WaterGaetz

Dear Reader (including those of you who—like me—don’t understand why Culver’s wasn’t serious about their new Curdburger),

If you’ve been paying very close attention to my oeuvre, you might have gleaned that I think Rep. Matt Gaetz represents almost everything wrong with the GOP and our politics generally. One clue might have been when I wrote last February, “The GOP should ditch the symbol of the elephant for a meme of the gasoline fight from Zoolander, with Matt Gaetz getting jiggy to ‘Wake Me Up Before You Go-Go.’”

There was never anything personal about it. I’ve never had a conversation with him. I did see him at Fox’s D.C. studio a few times, occasionally accompanied by a young woman in a very short, tight dress who—not to traffic in superficial stereotypes—looked like her purse probably contained a fresh pack of condoms, a portable credit card reader, and a recently refilled prescription of tetracycline.

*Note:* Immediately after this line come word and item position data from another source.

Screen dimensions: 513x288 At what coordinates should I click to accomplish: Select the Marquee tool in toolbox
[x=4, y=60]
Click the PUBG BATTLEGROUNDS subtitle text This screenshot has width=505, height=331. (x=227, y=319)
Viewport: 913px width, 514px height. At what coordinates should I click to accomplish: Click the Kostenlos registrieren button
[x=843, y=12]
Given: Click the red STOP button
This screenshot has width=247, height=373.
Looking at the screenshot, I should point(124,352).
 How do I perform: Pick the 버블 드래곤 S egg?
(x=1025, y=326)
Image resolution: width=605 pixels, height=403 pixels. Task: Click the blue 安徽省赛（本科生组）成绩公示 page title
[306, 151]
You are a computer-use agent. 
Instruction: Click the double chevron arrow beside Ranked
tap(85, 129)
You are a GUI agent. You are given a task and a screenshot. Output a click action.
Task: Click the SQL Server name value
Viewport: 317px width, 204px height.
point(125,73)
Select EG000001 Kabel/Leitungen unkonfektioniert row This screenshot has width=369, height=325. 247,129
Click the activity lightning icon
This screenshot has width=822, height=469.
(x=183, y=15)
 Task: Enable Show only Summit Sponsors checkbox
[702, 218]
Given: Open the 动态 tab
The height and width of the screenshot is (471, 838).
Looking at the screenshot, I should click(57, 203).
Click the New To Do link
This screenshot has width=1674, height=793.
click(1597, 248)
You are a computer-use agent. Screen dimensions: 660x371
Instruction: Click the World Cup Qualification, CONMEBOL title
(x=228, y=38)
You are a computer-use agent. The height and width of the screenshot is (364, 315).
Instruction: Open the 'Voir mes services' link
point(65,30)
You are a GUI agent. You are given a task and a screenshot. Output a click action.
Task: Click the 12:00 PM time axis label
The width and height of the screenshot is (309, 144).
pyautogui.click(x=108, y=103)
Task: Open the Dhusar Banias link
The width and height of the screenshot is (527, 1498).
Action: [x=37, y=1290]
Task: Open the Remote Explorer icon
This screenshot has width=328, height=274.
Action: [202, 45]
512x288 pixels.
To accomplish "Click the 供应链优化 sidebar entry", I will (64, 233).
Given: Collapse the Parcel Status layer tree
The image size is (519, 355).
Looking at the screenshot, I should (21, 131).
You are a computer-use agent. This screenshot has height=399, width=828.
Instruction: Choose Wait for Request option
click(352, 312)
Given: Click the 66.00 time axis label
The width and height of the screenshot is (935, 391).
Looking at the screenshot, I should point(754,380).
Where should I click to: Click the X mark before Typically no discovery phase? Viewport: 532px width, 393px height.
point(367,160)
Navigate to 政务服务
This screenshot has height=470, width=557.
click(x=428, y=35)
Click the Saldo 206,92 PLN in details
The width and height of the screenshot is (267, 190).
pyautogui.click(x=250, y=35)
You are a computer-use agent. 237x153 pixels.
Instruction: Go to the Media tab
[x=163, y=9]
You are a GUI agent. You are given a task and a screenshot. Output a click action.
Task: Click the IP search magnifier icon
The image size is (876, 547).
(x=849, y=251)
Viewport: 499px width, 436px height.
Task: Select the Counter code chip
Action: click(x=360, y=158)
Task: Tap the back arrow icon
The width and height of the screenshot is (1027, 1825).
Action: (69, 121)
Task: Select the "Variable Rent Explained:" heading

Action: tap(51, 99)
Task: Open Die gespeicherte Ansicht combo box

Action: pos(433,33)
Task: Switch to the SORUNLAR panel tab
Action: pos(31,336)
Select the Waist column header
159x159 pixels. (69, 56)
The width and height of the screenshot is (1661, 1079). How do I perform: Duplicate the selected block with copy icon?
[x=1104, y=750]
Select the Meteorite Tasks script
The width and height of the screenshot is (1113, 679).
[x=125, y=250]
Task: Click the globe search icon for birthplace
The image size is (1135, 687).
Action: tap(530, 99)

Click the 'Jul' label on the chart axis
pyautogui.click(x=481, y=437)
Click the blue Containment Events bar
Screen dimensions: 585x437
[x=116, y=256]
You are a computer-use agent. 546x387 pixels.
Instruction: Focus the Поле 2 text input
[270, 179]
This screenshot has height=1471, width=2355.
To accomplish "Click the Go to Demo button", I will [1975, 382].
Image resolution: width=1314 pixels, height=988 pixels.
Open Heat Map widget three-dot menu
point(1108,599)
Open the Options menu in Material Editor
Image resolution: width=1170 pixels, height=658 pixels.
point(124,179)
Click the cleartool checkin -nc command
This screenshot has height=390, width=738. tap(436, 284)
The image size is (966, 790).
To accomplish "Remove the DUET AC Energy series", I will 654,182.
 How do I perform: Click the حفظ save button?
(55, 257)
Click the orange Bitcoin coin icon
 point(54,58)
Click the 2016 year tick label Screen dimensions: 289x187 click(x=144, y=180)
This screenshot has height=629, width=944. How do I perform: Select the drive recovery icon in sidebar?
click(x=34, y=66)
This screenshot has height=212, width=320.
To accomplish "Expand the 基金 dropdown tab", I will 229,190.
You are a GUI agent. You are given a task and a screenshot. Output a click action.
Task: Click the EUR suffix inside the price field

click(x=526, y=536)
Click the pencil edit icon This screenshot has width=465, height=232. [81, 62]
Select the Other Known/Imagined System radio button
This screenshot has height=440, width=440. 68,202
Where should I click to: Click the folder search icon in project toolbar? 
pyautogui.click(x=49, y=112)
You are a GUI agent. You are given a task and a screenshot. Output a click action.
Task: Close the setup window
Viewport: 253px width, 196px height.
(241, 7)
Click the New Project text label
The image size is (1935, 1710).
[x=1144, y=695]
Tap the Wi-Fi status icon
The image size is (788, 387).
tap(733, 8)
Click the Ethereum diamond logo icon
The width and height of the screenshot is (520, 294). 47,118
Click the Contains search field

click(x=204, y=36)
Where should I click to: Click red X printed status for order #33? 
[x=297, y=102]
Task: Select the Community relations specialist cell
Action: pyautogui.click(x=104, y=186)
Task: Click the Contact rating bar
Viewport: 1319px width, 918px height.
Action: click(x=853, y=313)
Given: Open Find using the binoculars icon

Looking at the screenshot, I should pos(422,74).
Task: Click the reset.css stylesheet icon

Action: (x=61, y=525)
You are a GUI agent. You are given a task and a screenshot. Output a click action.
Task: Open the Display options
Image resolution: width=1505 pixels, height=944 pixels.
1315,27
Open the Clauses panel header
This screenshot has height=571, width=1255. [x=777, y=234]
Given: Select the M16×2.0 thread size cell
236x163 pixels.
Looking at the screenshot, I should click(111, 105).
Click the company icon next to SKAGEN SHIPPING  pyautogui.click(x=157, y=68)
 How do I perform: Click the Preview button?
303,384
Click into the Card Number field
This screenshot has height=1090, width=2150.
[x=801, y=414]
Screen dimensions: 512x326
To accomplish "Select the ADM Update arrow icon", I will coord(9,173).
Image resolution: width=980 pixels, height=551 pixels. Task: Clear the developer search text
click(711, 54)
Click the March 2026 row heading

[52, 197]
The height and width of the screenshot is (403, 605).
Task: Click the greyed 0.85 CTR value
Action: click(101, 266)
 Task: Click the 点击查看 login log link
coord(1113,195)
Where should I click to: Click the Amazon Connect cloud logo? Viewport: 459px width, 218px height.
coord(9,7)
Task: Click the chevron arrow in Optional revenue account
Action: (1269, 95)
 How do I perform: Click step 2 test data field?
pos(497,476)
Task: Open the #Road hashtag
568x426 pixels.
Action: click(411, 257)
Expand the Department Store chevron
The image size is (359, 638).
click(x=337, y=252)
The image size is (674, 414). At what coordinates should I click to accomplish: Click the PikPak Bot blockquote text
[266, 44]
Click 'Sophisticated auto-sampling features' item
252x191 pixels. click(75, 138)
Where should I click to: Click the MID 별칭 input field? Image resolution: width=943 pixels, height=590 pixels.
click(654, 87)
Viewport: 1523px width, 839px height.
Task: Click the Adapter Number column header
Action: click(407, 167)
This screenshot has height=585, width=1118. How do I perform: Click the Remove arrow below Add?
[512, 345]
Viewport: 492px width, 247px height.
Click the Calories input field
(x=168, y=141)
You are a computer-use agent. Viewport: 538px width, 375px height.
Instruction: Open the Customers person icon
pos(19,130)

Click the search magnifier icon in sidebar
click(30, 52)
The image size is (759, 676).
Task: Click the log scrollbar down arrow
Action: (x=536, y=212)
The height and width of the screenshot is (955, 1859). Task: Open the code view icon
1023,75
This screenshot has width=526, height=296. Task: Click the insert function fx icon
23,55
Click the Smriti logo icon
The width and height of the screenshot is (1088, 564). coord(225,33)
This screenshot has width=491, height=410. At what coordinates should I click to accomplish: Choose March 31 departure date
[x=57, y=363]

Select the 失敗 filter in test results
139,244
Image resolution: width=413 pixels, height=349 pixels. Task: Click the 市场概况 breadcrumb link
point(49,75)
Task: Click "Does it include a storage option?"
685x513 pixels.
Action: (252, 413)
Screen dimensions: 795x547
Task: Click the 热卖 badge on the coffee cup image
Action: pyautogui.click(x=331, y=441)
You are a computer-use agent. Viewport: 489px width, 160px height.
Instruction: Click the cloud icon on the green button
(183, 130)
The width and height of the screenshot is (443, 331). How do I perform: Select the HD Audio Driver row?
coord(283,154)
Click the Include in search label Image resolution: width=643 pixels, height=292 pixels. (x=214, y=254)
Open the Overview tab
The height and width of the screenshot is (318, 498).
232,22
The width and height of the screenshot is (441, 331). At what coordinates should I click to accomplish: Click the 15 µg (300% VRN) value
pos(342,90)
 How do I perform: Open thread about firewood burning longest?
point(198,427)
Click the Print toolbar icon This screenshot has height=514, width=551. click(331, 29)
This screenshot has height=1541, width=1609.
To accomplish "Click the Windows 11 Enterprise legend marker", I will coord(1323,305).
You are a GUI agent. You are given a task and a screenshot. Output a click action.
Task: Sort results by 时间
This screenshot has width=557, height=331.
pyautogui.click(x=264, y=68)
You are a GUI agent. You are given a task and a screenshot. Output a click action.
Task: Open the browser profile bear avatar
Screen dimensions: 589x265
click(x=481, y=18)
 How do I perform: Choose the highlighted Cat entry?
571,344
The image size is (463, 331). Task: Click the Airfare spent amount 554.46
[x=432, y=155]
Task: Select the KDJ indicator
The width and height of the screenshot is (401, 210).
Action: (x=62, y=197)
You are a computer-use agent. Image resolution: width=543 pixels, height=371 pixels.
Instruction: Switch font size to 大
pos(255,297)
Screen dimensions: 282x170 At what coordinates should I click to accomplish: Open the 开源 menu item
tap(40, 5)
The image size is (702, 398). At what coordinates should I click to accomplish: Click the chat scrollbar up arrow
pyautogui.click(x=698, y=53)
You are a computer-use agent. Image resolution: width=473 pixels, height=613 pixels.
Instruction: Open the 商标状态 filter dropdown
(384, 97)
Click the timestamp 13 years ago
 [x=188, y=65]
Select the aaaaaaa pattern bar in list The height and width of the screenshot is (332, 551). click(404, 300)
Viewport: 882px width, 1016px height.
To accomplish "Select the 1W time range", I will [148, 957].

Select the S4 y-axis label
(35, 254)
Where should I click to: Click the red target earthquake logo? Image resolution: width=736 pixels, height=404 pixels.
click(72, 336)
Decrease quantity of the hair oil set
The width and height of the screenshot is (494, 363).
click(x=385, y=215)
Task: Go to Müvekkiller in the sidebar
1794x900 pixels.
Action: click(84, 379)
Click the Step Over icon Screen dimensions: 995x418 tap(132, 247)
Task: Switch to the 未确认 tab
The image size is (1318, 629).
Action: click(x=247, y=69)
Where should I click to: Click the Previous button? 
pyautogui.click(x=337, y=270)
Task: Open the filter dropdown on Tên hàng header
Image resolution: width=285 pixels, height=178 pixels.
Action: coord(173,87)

But Gaetz’s “romantic” life was never the source of my animosity. I put romantic in scare quotes because, if reports are true, his lifestyle doesn’t strike me as particularly romantic. Negotiating bulk discounts on sex, assigning point values to different conquests (with alleged bonus points for virgins), and hammering out the details for orgies doesn’t quite fit my understanding of “romantic.” I mean, Pretty Woman is a decent romantic movie, even though it centers on a prostitute. But I don’t recall Richard Gere sharing nude pictures of Julia Roberts with Ralph Bellamy and Jason Alexander.